Renowned Apple analyst pours cold water before earnings report: Apple's shipment forecast for this year is expected to decrease by 15% YoY.
According to Guo Mingchi, Apple may be facing the largest decline among major global smartphone brands this year. Apple is facing structural challenges. In recent weeks, Apple's weekly shipments in the Chinese market have declined by about 30-40% YoY, and this downward trend is expected to continue. Apple fell about 2% on Tuesday.
On Tuesday, renowned Apple analyst Ming-Chi Kuo from TF International Securities stated that based on their latest supply chain investigation, Apple has revised down its estimated shipments of key upstream semiconductor components for 2024 to around 200 million units, indicating a YoY decline of 15%. Among the major global smartphone brands this year, Apple may experience the largest decline.
Specifically, the shipment volumes of the Apple 15 series and the new Apple 16 series are expected to decline by 10%-15% YoY in the first half of this year (1H24) and the second half of this year (2H24), respectively, compared to the shipment volumes of the Apple 14 series in the first half of last year and the Apple 15 series in the second half of last year.
Regarding the reasons for the significant decline in shipments, Kuo pointed out that Apple is facing structural challenges:
- The emergence of new design paradigms for high-end smartphones. These include AI, specifically generative AI phones, and foldable phones, which are gradually becoming the preferred choice for high-end users when upgrading their devices.
- Continuous decline in Apple's shipments in the Chinese market. The return of Huawei and the aforementioned popularity of foldable phones are the main reasons for Apple's sales decline in China. In recent weeks, Apple's weekly shipments in the Chinese market have experienced a YoY decline of approximately 30-40%, and this downward trend is expected to continue.
Kuo predicts that it will not be until 2025 that Apple will introduce significantly redesigned new models and release a more comprehensive and differentiated generative AI ecosystem/application.
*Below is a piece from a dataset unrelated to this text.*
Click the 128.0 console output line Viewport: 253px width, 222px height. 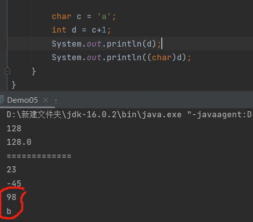point(19,142)
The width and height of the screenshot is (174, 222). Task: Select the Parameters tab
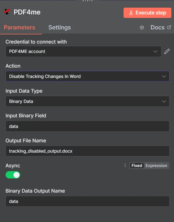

Prior to that, these structural challenges may continue to adversely affect Apple's shipment situation and ecosystem growth.
Since last year, with the AI frenzy sparked by OpenAI's ChatGPT, tech giants have been launching software, hardware, and services with AI capabilities, aiming to establish a presence in the field of artificial intelligence. Apple, however, seems to have maintained a relatively cautious approach.
Nevertheless, there are signs that Apple is making efforts. A recent article on the Wall Street CN website mentioned that according to media reports, Apple will introduce iOS 18 with heavyweight AI features at this year's WWDC in June. Developers have discovered technology codes related to large models in the developer preview version Beta of iOS 17.4. These codes indicate that Apple is developing a new version of Siri supported by large models. Some analysts consider iOS 18 to be one of the largest updates in Apple's history, if not the largest.
Affected by Kuo's latest report, Apple's stock price fell during trading, with a decline of over 2% at one point and a closing decline of nearly 2%. Apple's decline also dragged down the Nasdaq 100, which experienced a decline of nearly 0.7% on Tuesday. Apple became the first company to reach a market value of $3 trillion last year, but due to Microsoft's investment in Open AI, it has a clear advantage in the field of AI. Microsoft and Apple have been alternating on the throne of the "number one in the US stock market" in terms of market value.
At the beginning of this year, Apple experienced a series of setbacks. First, it was downgraded by investment banks twice in one week, causing its market value to evaporate by $160 billion in three days. Then, it faced the threat of antitrust litigation, causing its stock price to fall by about 5% in one week. However, the release of the new product Vision Pro turned the tide. Priced at $25,000, it was instantly sold out, and Apple's stock price reached a new all-time high during the trading day.
On Thursday, February 1st, Apple will release its earnings report after the US stock market closes. Analysts believe that Apple's performance in the first quarter of the fiscal year usually determines the strength of the latest demand cycle for Apple products. If the company's total revenue returns to year-on-year growth, it will undoubtedly leave a deep impression on investors in a challenging macroeconomic environment, as it indicates that its new products are popular among users.
In sharp contrast to Apple's smartphone shipments is Samsung. Guo Mingji recently stated that due to the better-than-expected demand for the highly integrated generative AI features, Samsung has raised its shipment forecast for the Galaxy S24 series in 2024 by 5-10%.